SASep: Saliency-Aware Structured Separation of Geometry and Feature for Open Set Learning on Point Clouds
Jinfeng Xu, Xianzhi Li, Yuan Tang, Xu Han, Qiao Yu, Yixue Hao, Long Hu, Min Chen

TL;DR
SASep introduces a saliency-aware approach for open-set 3D object recognition, combining semantic decomposition, pseudo-unknown generation, and feature separation to improve the detection of unknown classes.
Contribution
The paper presents a novel structured separation method with a semantic decomposition module and pseudo-unknown generation for enhanced open-set recognition on point clouds.
Findings
Outperforms existing state-of-the-art methods in 3D OSR
Improves geometric and feature representations for unknown detection
Enhances class separation with a synth-aided margin strategy
Abstract
Recent advancements in deep learning have greatly enhanced 3D object recognition, but most models are limited to closed-set scenarios, unable to handle unknown samples in real-world applications.
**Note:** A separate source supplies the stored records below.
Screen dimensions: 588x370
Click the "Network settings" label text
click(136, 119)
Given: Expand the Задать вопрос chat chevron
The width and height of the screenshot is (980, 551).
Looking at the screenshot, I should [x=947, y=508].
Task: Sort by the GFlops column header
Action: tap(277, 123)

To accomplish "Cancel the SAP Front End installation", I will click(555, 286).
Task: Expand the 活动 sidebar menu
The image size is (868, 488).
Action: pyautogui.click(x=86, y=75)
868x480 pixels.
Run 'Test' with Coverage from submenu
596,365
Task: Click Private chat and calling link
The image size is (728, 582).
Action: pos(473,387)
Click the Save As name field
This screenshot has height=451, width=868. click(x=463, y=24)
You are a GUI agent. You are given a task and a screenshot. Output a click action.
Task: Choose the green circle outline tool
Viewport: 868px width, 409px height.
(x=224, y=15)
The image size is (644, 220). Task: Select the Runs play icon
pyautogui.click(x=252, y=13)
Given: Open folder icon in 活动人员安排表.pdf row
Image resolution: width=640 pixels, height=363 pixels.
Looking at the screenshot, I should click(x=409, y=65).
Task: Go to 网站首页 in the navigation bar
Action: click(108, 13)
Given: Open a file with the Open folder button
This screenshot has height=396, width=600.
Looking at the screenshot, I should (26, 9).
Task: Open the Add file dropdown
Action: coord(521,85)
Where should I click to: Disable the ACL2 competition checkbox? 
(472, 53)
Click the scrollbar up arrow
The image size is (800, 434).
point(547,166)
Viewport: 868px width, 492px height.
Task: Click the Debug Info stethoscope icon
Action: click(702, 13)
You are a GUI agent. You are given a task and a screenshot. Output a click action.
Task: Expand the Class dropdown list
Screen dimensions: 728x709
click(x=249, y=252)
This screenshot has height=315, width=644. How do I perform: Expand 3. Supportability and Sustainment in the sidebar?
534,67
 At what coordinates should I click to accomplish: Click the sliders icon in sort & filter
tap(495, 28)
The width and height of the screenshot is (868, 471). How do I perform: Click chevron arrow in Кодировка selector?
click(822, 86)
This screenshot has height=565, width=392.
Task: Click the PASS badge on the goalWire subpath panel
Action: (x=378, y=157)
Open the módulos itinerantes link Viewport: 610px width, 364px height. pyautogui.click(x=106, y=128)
Open-set recognition (OSR) addresses this limitation by enabling models to both classify known classes and identify novel classes. However, current OSR methods rely on global features to differentiate known and unknown classes, treating the entire object uniformly and overlooking the varying semantic importance of its different parts. To address this gap, we propose Salience-Aware Structured Separation (SASep), which includes (i) a tunable semantic decomposition (TSD) module to semantically decompose objects into important and unimportant parts, (ii) a geometric synthesis strategy (GSS) to generate pseudo-unknown objects by combining these unimportant parts, and (iii) a synth-aided margin…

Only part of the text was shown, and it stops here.